**Aim of the task**
Please quote exactly the lines below from the line containing "Social Media - Manchester (236, 1852)" to the line containing "Austin (377, 2329)", both lines included, and nothing else.

**Dataset records**

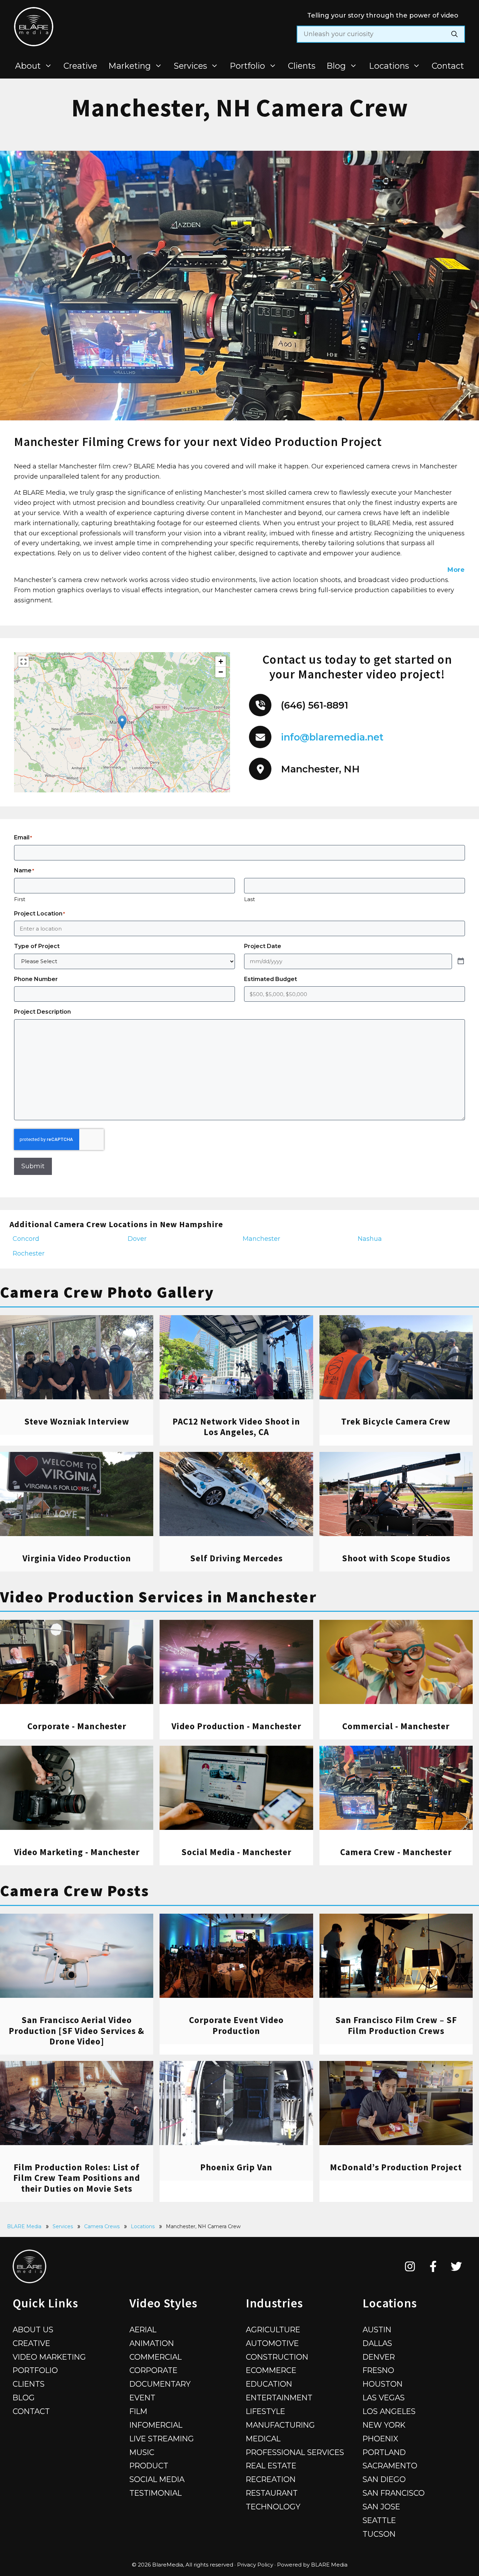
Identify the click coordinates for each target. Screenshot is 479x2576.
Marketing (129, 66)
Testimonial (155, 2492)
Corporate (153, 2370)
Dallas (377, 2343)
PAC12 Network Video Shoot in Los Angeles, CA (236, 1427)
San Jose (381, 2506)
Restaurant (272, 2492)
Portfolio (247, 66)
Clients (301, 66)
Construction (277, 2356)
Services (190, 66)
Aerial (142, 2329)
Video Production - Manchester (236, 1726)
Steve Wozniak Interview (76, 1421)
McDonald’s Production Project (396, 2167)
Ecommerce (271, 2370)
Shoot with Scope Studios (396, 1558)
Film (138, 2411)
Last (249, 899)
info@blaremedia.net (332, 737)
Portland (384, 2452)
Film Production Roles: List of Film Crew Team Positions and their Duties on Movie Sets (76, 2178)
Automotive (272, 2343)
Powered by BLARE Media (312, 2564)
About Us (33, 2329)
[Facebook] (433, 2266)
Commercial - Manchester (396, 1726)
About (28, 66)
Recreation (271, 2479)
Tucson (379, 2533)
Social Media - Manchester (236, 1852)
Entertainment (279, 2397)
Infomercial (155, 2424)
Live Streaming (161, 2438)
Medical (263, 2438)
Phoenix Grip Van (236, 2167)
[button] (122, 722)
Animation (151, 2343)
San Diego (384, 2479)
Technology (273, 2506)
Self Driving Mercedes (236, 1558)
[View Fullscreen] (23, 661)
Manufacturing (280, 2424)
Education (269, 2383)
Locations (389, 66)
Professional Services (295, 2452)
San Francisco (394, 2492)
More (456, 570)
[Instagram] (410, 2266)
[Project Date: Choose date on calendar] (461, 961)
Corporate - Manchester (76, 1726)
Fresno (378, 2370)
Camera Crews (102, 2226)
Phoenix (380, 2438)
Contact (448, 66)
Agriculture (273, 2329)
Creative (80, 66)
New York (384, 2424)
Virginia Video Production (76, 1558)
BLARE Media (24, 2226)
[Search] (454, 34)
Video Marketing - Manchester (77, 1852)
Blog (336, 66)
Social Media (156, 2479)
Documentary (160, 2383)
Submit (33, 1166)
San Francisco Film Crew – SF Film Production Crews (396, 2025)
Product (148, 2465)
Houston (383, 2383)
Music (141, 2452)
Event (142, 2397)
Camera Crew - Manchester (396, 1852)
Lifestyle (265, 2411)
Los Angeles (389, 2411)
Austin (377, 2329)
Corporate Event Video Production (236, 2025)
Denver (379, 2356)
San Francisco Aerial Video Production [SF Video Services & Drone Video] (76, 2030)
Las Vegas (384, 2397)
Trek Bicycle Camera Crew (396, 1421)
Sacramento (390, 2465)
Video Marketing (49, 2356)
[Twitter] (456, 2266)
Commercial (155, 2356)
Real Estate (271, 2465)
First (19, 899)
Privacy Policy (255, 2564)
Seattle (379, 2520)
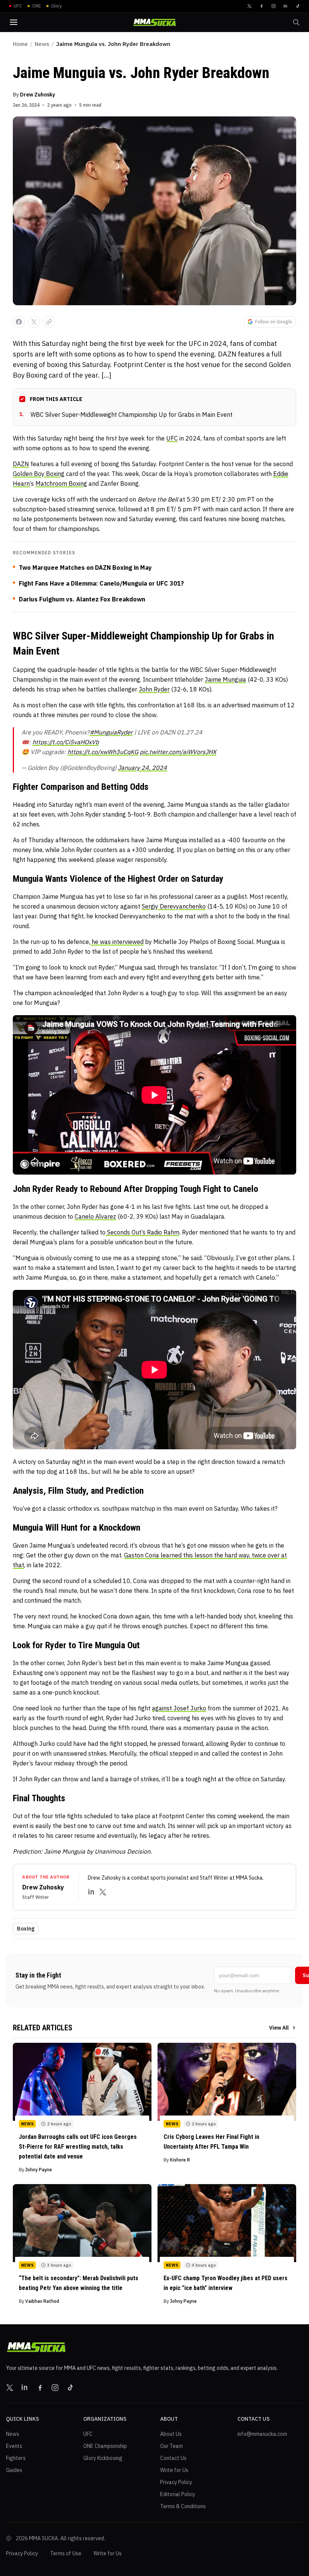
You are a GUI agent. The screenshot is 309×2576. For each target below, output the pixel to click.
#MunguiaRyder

--

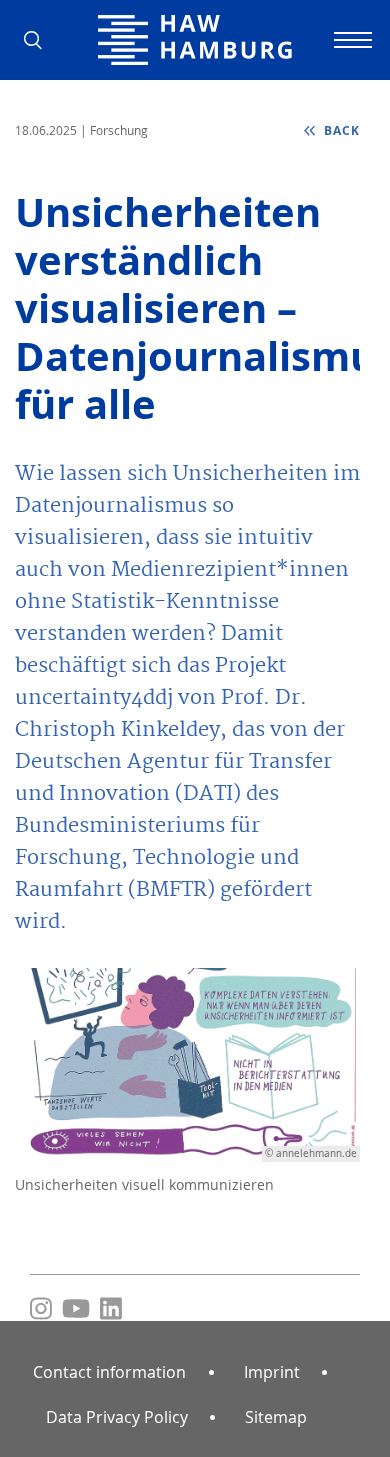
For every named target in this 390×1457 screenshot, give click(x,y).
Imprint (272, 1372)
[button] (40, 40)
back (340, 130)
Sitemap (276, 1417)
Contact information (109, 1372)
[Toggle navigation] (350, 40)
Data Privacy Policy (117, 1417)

**Task solution**
Social Media - Manchester (236, 1852)
Entertainment (279, 2397)
Infomercial (155, 2424)
Live Streaming (161, 2438)
Medical (263, 2438)
Phoenix Grip Van (236, 2167)
[button] (122, 722)
Animation (151, 2343)
San Diego (384, 2479)
Technology (273, 2506)
Self Driving Mercedes (236, 1558)
[View Fullscreen] (23, 661)
Manufacturing (280, 2424)
Education (269, 2383)
Locations (389, 66)
Professional Services (295, 2452)
San Francisco (394, 2492)
More (456, 570)
[Instagram] (410, 2266)
[Project Date: Choose date on calendar] (461, 961)
Corporate - Manchester (76, 1726)
Fresno (378, 2370)
Camera Crews (102, 2226)
Phoenix (380, 2438)
Contact (448, 66)
Agriculture (273, 2329)
Creative (80, 66)
New York (384, 2424)
Virginia Video Production (76, 1558)
BLARE Media (24, 2226)
[Search] (454, 34)
Video Marketing - Manchester (77, 1852)
Blog (336, 66)
Social Media (156, 2479)
Documentary (160, 2383)
Submit (33, 1166)
San Francisco Film Crew – SF Film Production Crews (396, 2025)
Product (148, 2465)
Houston (383, 2383)
Music (141, 2452)
Event (142, 2397)
Camera Crew - Manchester (396, 1852)
Lifestyle (265, 2411)
Los Angeles (389, 2411)
Austin (377, 2329)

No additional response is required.